Challenge>
Switch "y-axis" to "vertical axis" throughout the entries below, and leave every other word unchanged.

⟨

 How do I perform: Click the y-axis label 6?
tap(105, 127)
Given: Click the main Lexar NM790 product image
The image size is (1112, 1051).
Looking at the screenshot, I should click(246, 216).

⟩

Problem solution>
 How do I perform: Click the vertical axis label 6?
tap(105, 127)
Given: Click the main Lexar NM790 product image
The image size is (1112, 1051).
Looking at the screenshot, I should click(246, 216).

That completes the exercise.